▶ **EXERCISE INPUTS**:
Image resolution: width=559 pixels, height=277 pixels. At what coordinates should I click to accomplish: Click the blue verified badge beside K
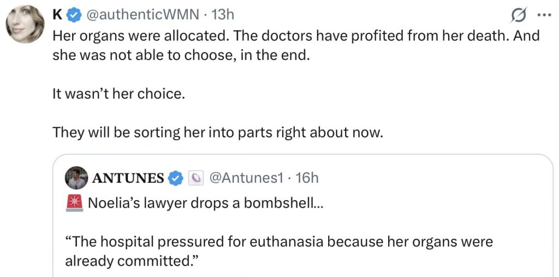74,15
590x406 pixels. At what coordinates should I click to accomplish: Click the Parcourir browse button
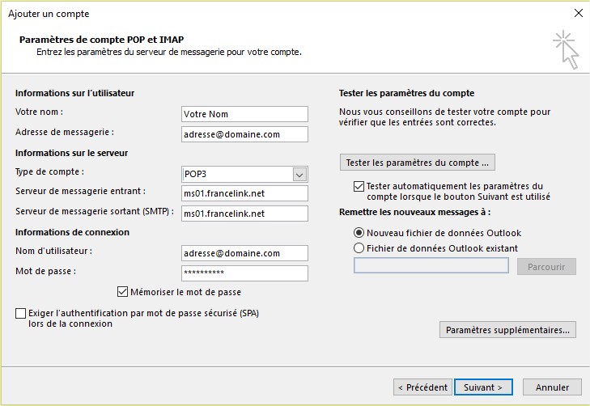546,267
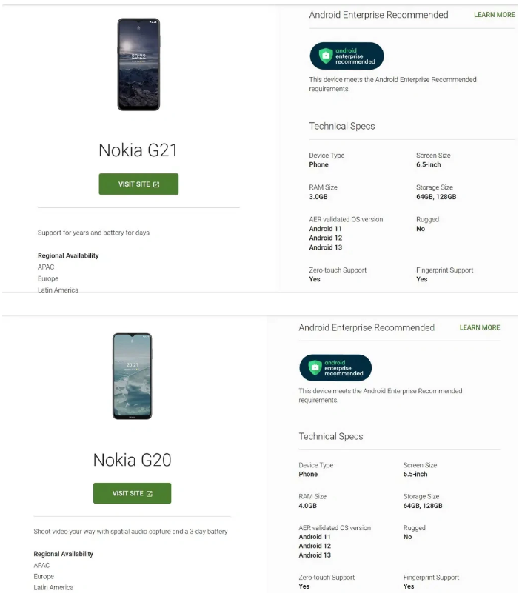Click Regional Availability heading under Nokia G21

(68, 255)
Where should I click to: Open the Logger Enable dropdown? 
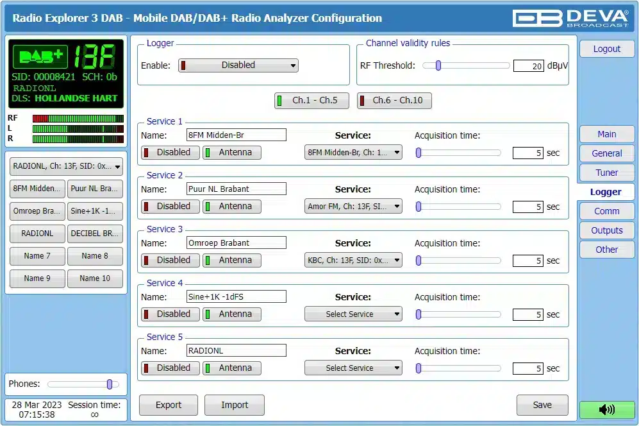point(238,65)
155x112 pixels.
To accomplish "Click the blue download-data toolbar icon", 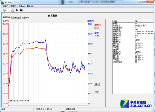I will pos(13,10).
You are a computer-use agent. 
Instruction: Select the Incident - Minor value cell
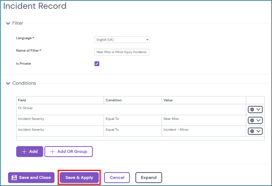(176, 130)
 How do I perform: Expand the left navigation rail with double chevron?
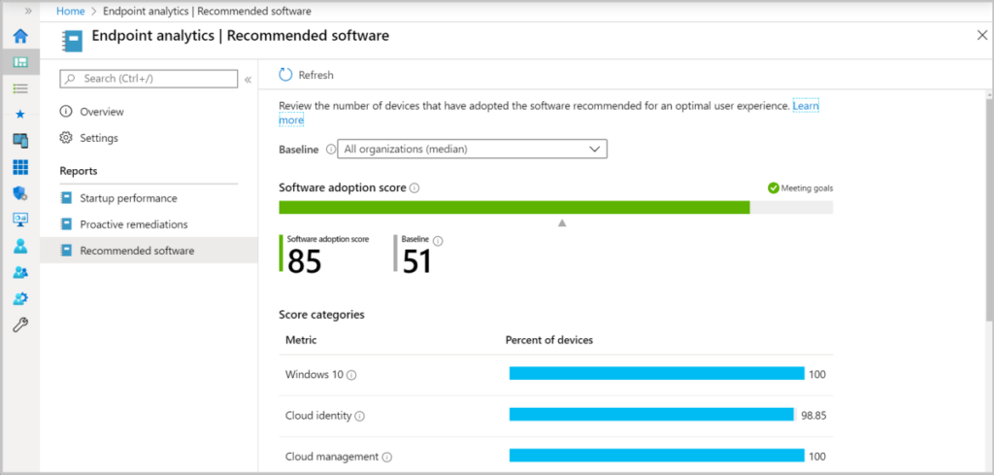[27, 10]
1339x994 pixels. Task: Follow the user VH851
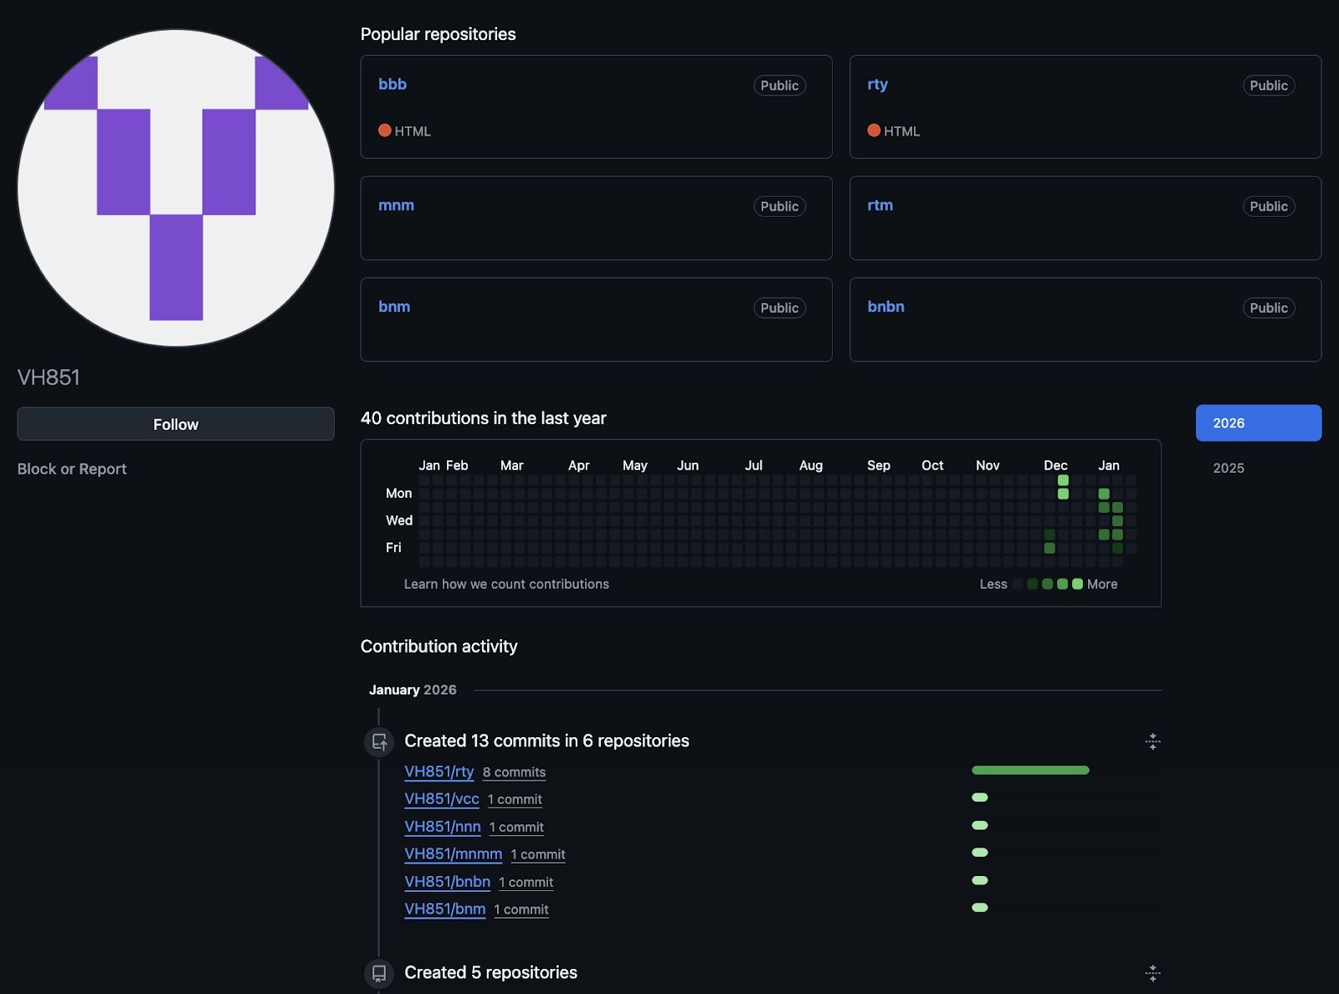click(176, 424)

==

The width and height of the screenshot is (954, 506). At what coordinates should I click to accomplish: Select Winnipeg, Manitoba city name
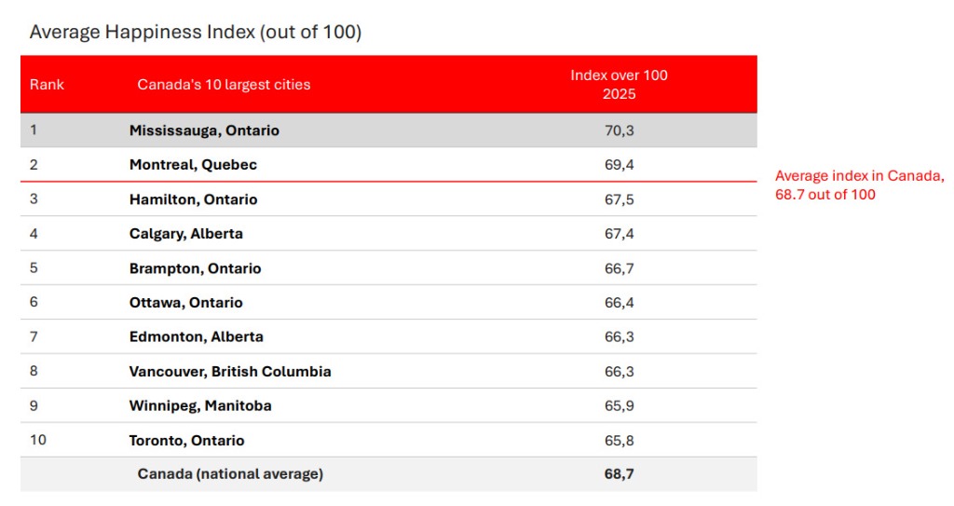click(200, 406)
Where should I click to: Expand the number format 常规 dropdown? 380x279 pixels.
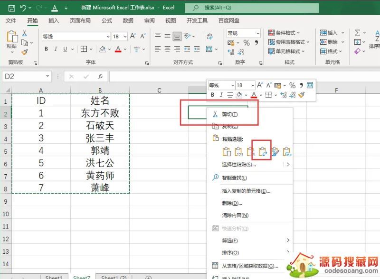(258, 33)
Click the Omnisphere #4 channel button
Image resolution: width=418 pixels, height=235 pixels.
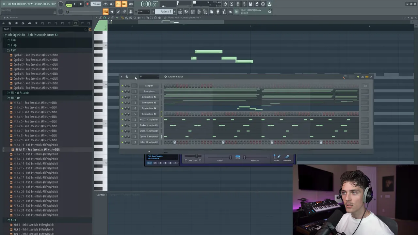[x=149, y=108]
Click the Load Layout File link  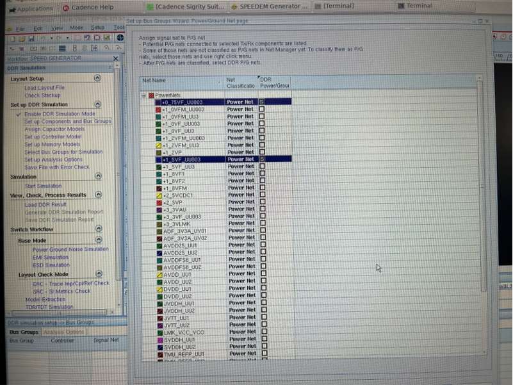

▶ **ASSIGNMENT**: The answer is the lines above from the one with "Click the Omnisphere #4 channel button" to the one with "Click the Load Layout File link", set down exactly, with no pictures.

▶ **COMPLETED TASK**:
Click the Omnisphere #4 channel button
Image resolution: width=418 pixels, height=235 pixels.
[x=149, y=108]
Click the Load Layout File link  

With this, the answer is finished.